By Kristy Puchko | Film | July 20, 2021 |
By Kristy Puchko | Film | July 20, 2021 |
A family moves into a new home in hopes of a new start, but the past won’t be left behind by the living or the dead. This is the story of 32 Malasana Street, a Spanish haunted house thriller steeped in dread and suspense.
Set in 1976, 32 Malasana Street centers on the Olmedo family, who have left their small village and its small minds behind to make their way in Madrid. They’ve put all the money they have into a new apartment, which is spacious and fully furnished! Macho father Manolo (Iván Marcos) is bemused by these artifacts from the life of an old woman who died alone in the place years before. Mother Candela (Bea Segura) is superstitious about some of the items, yet urges her petulant teen daughter Amparo (Begoña Vargas) to go through the closet for any dresses she might like. Her teen brother Pepe (Sergio Castellanos) is more interested in the apartment across the way, where a beautiful young woman plays peek-a-boo between sending him messages scribbled on scraps of paper. Meanwhile, young Rafael (Iván Renedo) is enchanted by the place, where marbles roll on their own and the TV turns on to talk right to him!
While their parents are focused on finding work and making a new life in Madrid, the children are tasked with caring for each other, the new home, and their grandfather, who is suffering from dementia and keeps rattling on about a woman who wants to steal Rafael away from them. If you’re getting Poltergeist vibes, you’re not alone. The script by Ramón Campos, Gema R. Neira, David Orea, and Salvador S. Molina takes a few cues from that iconic ghost story in some of its scares, but more crucially in its deep interest in the bonds within the haunted family. Smartly, the film begins with a cold-open spook to establish the apartment as a place of the paranormal before the Olmez family ever set foot in it. As they move in, clever dialogue delivers clues on why they left town, as do the sharp glances between parents and Amparo. There are secrets determinedly unspoken, the kind that can tear a family apart. That is if this gruesome ghost doesn’t beat them to it.
Directed by Albert Pintó, 32 Malasana Street is richly realized. The screenplay gives us characters complicated and compelling to care about by splitting focus between family members. We follow Candela to work, where she aims to impress and make friends, even as her home life becomes a waking nightmare. We are by Pepe’s side as he sheepishly flirts with the girl across the way, and by Amparo as she cradles a career brochure with a dreamy expression, then rolls her eyes at her mother’s clucking. We are witness to marital spats, tenderness, and minor frustrations. All of this making real the family who is about to experience the surreal.

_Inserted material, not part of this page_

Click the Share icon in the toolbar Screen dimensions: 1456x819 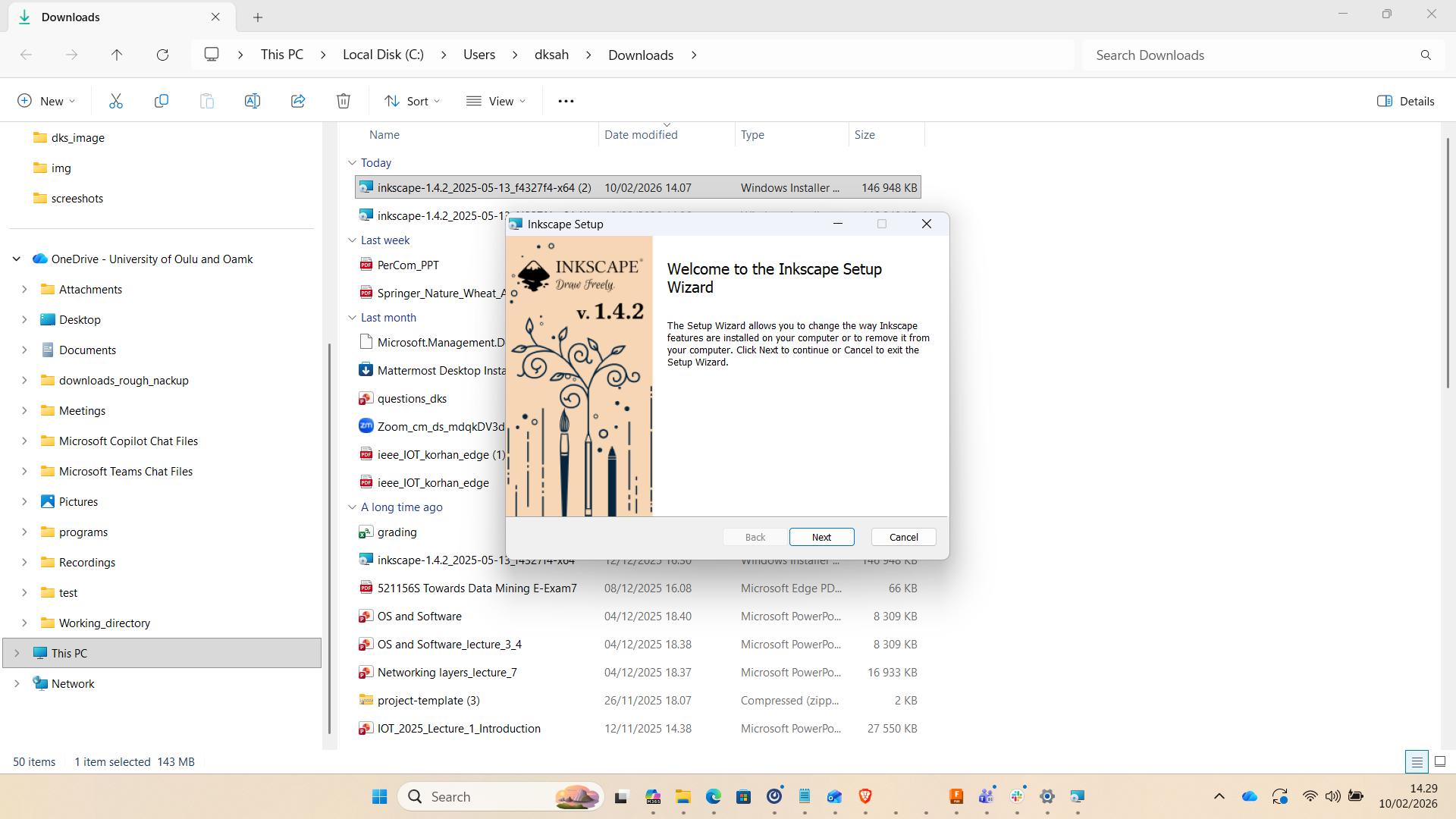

Pintó sets them in an apartment gorgeous yet vaguely festering. The production design is full of details delicate and menacing, including a prominent portrait of the lady who came before. The lighting in the place leaves shadows, gorgeously painting a place of beauty and hidden danger. The creaks of doors and a rocking chair that moves on its own edge our flesh into goosebumps. Then, Pintó breaks from these gentle conventions of haunted house horror to throw at us a ghost of twisted flesh. She will come in flashes frightening! Pintó uses his unique poltergeist with a restraint that makes each appearance exhilarating and revolting, without letting us look to long that the seams might show or the suspension of disbelief might snap. Then, onto this the script grafts a backstory that makes this ’70s-set tale unexpectedly modern.
For the sake of spoilers, I won’t get into details. I will say it opens an interesting new avenue into what personal trauma might cause a haunting. The script aims to parallel the ghost’s story with that of Amparo, whose parents struggle to accept her for who she is. However, this bulk of this thread is introduced late in the third act, which undermines its potentially progressive theme. Instead, a jolting exposition dump barrels into an action-packed climax that shows little interest in what this relevant revelation means to the movie’s message. Essentially, after a superbly slow-burn approach to brewing spookiness, then spiking suspense with sharp scares of a terrifying spirit, 32 Malasana Street races to a finish that feels unworthy of its start.
Still, this is a seriously satisfying and scary movie. The ensemble cast brings a grit-teethed authenticity to the family drama and the otherworldly horror. Vargas in particular proves a stunning leading lady, exuding strength and fear as she battles for her family and her future. Thanks to cinematographer Daniel Sosa Segura, this film is a feast for the eyes, full of moving portraits of domestic despair and bone-chilling terror. Then comes a plotting parallel, thought-provoking and poignant. It’s just a shame about that bungled ending.
32 Malasana Street was originally reviewed out of the Nightstream Festival 2020, where it made its North American Premiere. It is now available on digital HD and DVD.